Records drawn from a dataset

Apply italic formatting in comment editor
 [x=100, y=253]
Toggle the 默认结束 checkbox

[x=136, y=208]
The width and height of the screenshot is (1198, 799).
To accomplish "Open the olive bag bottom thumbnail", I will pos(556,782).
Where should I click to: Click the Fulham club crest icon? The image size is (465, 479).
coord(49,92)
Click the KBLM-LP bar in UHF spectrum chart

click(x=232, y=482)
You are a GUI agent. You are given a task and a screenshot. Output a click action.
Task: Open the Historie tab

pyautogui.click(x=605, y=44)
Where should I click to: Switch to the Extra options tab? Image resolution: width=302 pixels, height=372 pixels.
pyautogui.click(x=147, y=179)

= ABOUT THIS EXERCISE =
Return all lines in the data that include the word "screenshot".

= YOUR SOLUTION =
The width and height of the screenshot is (1198, 799).
You are a GUI agent. You are given a task and a screenshot. Output a click action.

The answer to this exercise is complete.